Upon its release, Concrete Jungle was met with mediocre reviews from critics. All of them criticised the needlessly complicated controls and bizarre narrative, while lamenting the potential that sat within it never to be capitalised on. I was a cool kid when I first played the game, so was obviously enamoured by its bloody violence and detailed lore, convinced that Predator was some super-duper deep character instead of some random alien who landed on Earth to skin people alive and cause some trouble. In reality, he’s a vagina-faced alien who screams a lot and gets his assed kicked in the opening level by some mobsters.
The game opens in 1930’s New Way City with all the mafia stereotypes you’d expect from this sort of time period. Everyone is a mixture of Italian and/or Irish, with the landscape stuck in a perpetual state of rainfall as the Predator hunts down his worthy prey. Once the man is killed, a large riot erupts across the city and our hero (villain?) is mortally wounded as a burning building collapses on his poor little body. He can’t escape, so decides to set off his ship’s self-destruct sequence and level an entire city in the process. Nice one, dude.
His fellow Predators aren’t best pleased, even more so when it emerges that our titular alien survived the attack and must deal with the consequences. He is taken to a hostile planet and forced to fight for his life, expected to perish in the unfolding deathmatch and give up his right to hunt. Except he survives, and, one hundred years later he returns to Earth and is given the order to make up for his past mistakes. Humans managed to harvest Predator technology and transform the entire world, producing futuristic technology ranging from weapons, mechs, and a wider society that feels more Blade Runner than Goodfellas.

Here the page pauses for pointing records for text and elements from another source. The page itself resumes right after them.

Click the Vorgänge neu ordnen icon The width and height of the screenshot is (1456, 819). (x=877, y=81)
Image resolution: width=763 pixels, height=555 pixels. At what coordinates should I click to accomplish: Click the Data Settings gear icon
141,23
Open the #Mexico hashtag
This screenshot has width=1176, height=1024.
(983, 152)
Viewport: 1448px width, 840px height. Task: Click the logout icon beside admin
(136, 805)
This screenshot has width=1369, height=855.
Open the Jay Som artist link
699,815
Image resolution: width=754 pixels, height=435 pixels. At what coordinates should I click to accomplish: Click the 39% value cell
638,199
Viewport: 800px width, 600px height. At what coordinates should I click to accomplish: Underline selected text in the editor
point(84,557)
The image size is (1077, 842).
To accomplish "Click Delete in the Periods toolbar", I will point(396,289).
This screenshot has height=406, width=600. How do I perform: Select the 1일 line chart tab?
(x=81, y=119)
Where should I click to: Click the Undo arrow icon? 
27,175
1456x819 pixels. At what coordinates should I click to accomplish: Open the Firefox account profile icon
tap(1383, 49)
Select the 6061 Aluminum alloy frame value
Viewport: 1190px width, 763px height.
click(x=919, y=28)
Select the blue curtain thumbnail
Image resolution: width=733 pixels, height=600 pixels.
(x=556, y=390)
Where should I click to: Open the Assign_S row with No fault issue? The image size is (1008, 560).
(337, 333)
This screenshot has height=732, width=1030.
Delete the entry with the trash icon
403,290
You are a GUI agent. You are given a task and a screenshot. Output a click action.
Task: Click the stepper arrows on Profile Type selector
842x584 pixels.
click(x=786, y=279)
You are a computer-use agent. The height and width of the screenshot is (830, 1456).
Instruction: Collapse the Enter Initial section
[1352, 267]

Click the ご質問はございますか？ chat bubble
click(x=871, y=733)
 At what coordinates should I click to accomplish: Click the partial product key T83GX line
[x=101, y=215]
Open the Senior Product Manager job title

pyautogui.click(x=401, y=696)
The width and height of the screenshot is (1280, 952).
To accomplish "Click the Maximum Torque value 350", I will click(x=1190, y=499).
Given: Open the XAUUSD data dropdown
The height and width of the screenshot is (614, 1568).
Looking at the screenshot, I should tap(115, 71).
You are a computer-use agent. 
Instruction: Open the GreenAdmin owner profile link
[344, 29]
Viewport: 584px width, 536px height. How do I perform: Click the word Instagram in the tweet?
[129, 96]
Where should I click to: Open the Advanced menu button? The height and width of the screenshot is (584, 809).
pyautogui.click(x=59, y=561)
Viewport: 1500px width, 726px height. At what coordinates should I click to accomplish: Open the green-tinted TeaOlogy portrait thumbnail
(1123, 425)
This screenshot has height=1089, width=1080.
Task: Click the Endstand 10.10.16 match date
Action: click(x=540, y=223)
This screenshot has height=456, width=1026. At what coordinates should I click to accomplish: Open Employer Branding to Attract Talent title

All of this sounds pretty cool, right? It totally is, but Concrete Jungle sadly does a terrible job of making any of it fun to play. My memory is somewhat fuzzy, but I vividly remember how much of a nightmare it was to not only control the Predator, but have him perform basic actions in combat, or exploration that really shouldn’t have been that complicated. Obtuse button combinations are required to execute certain moves, while the characters that roam the open city environments are so weirdly unforgiving that even progressing through each mission is a tedious nightmare. Skinning people alive and murdering gang members should be fun, but here I was writing down the control scheme as a kid trying to learn how to play.
The enemies you fight are also wrought with harmful stereotypes. There are the gangs I mentioned earlier than lean into rather gross Irish tropes, while a more futuristic group features a boss battle against a Voodoo man covered in paint as he screams random phrases at the players. Equally, weird attitudes towards sex workers and similar minority groups also makes Concrete Jungle feel woefully out of time. Fans will appreciate the references to corporations like Weyland Yutani and other nuggets of lore, but it isn’t worth trudging through a game that simply isn’t very good. Comments on trailers online are filled with people begging for a remaster because they’re so riddled with nostalgia.
You don’t, and would change your mind seconds after taking this mess of a game for a spin in 2022. It could have been something special, and a Predator game abiding by modern open world conventions is a personal dream of mine. But it’s probably never gonna happen.